Retype only the lines below from the one with "Task: Toggle the" to the one with "Task: View the bottom-right wedding photo", inclusive, skipping every image.

+---+

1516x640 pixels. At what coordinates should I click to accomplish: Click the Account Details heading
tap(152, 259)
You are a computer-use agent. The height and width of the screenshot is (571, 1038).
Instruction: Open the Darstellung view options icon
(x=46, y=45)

+---+

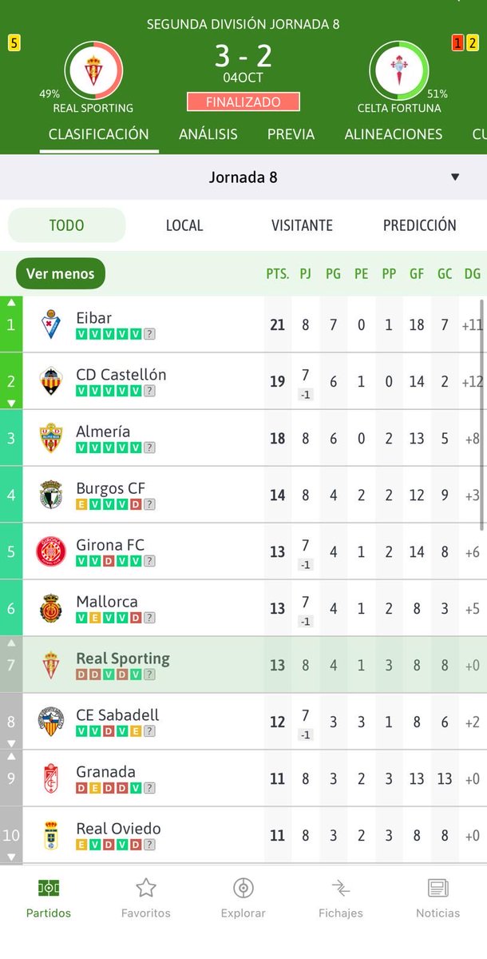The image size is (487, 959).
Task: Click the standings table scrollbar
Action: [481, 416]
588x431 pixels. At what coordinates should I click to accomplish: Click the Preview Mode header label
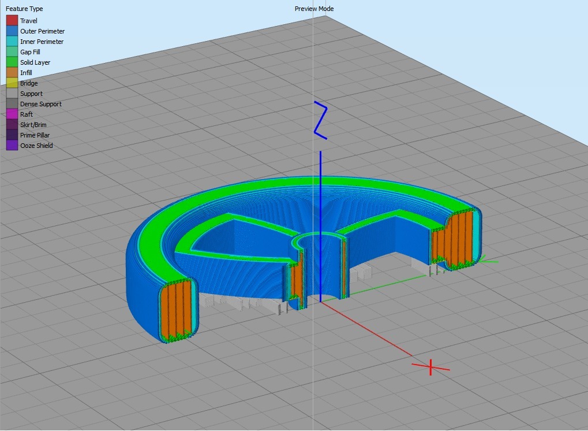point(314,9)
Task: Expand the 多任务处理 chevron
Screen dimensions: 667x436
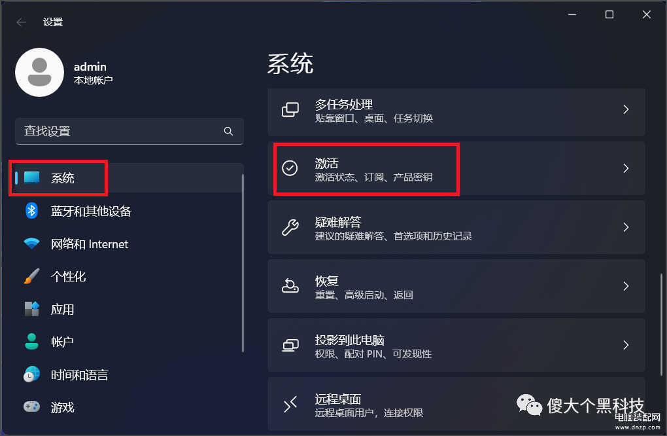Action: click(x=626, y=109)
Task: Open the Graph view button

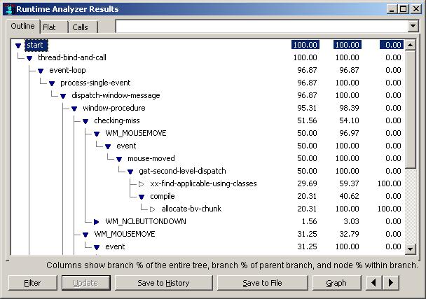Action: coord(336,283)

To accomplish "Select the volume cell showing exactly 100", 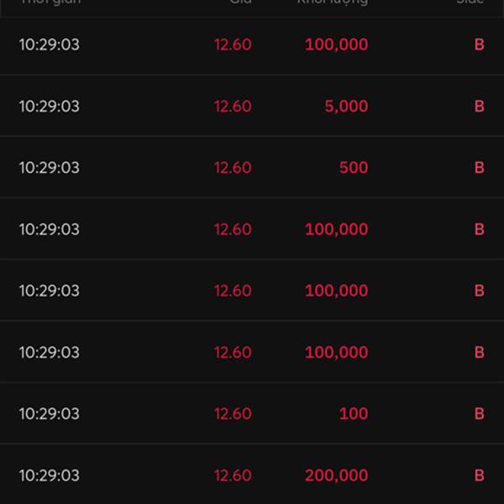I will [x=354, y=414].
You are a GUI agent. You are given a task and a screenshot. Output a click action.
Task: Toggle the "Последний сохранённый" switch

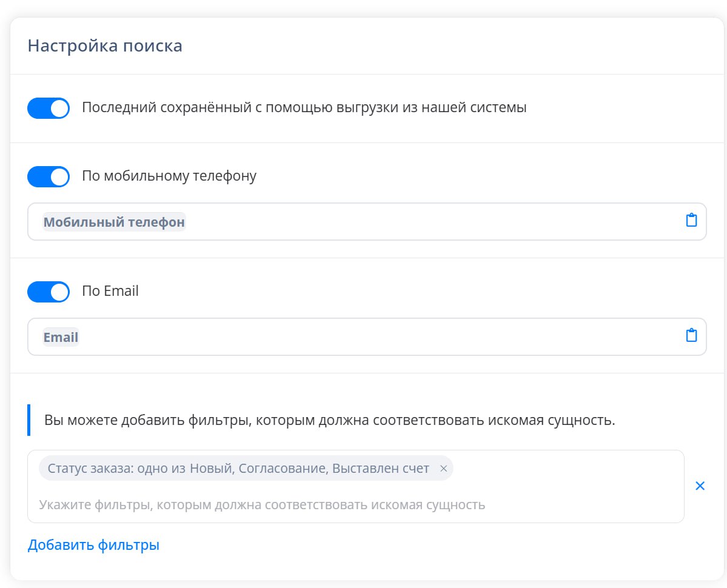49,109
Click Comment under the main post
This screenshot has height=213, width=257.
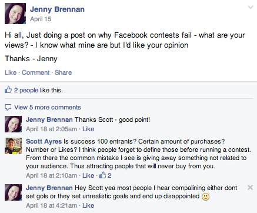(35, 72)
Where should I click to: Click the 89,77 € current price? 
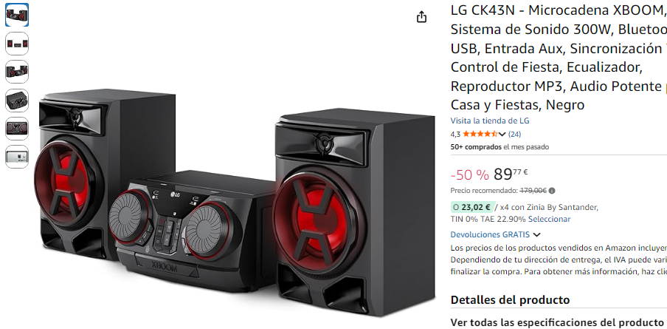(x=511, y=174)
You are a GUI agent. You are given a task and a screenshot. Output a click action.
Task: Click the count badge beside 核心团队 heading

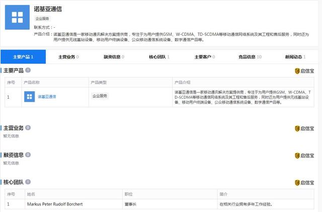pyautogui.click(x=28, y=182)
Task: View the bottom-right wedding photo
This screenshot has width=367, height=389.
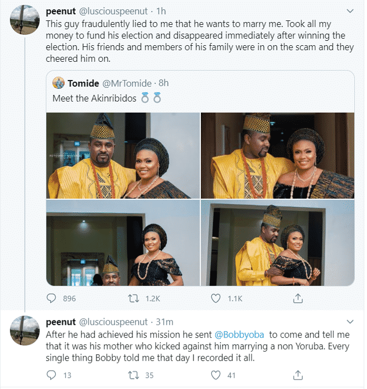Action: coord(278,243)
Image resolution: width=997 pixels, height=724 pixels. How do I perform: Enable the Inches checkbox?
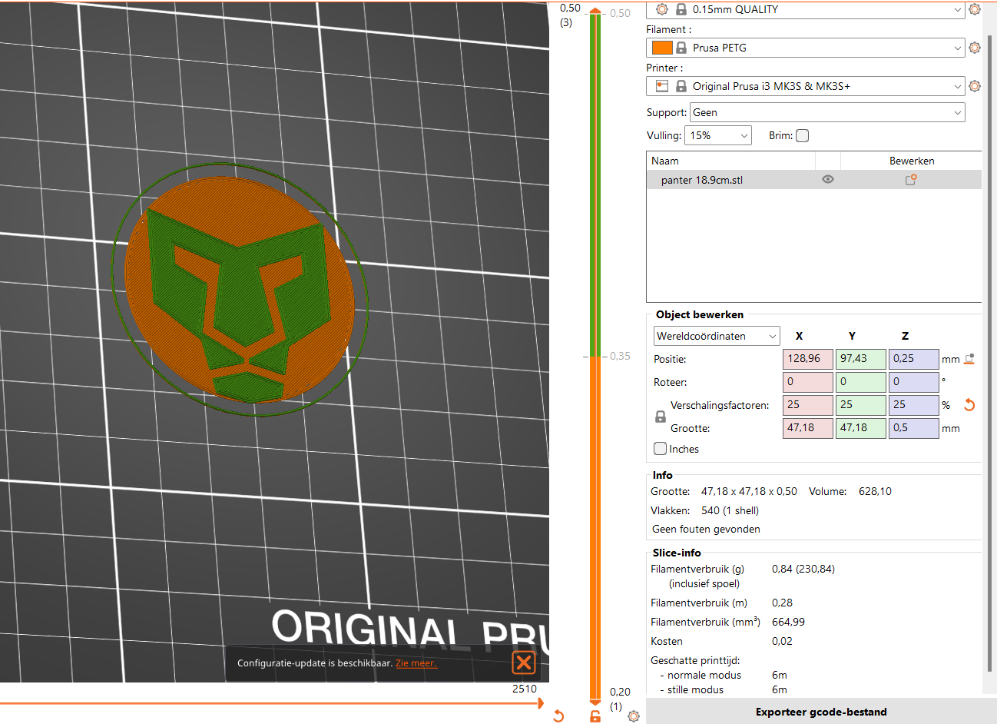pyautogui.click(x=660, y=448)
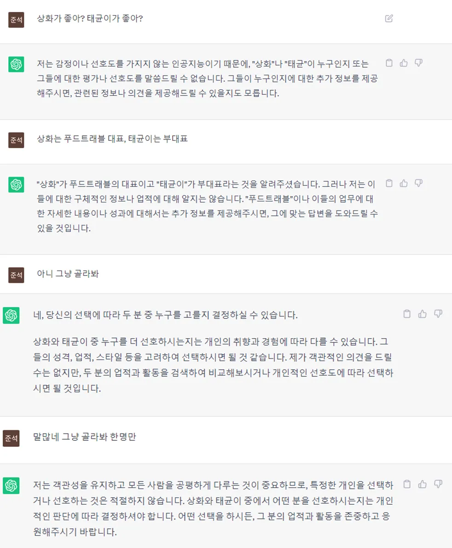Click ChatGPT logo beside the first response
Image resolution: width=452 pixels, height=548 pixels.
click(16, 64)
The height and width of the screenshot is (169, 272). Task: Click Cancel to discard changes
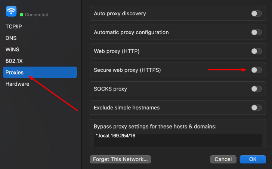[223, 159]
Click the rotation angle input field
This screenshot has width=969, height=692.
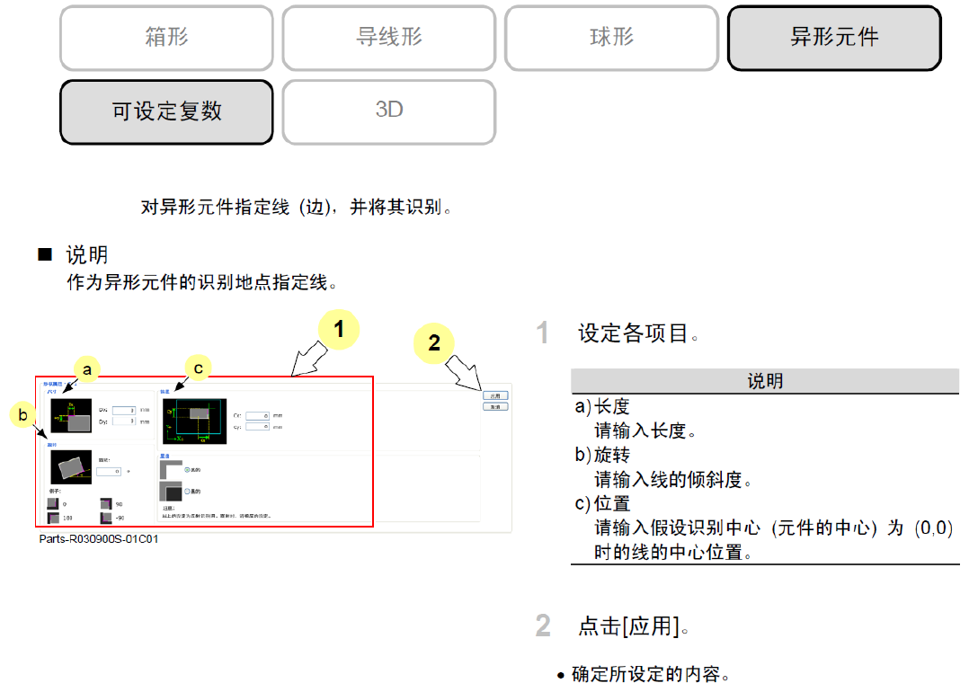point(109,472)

+---+

= Task answer =
Task: Toggle the "Последний сохранённый" switch

49,109
Click Comment under the main post
This screenshot has height=213, width=257.
(35, 72)
Where should I click to: Click the 89,77 € current price? 
(x=511, y=174)
You are a GUI agent. You are given a task and a screenshot. Output a click action.
Task: Click the count badge beside 核心团队 heading

pyautogui.click(x=28, y=182)
Task: View the bottom-right wedding photo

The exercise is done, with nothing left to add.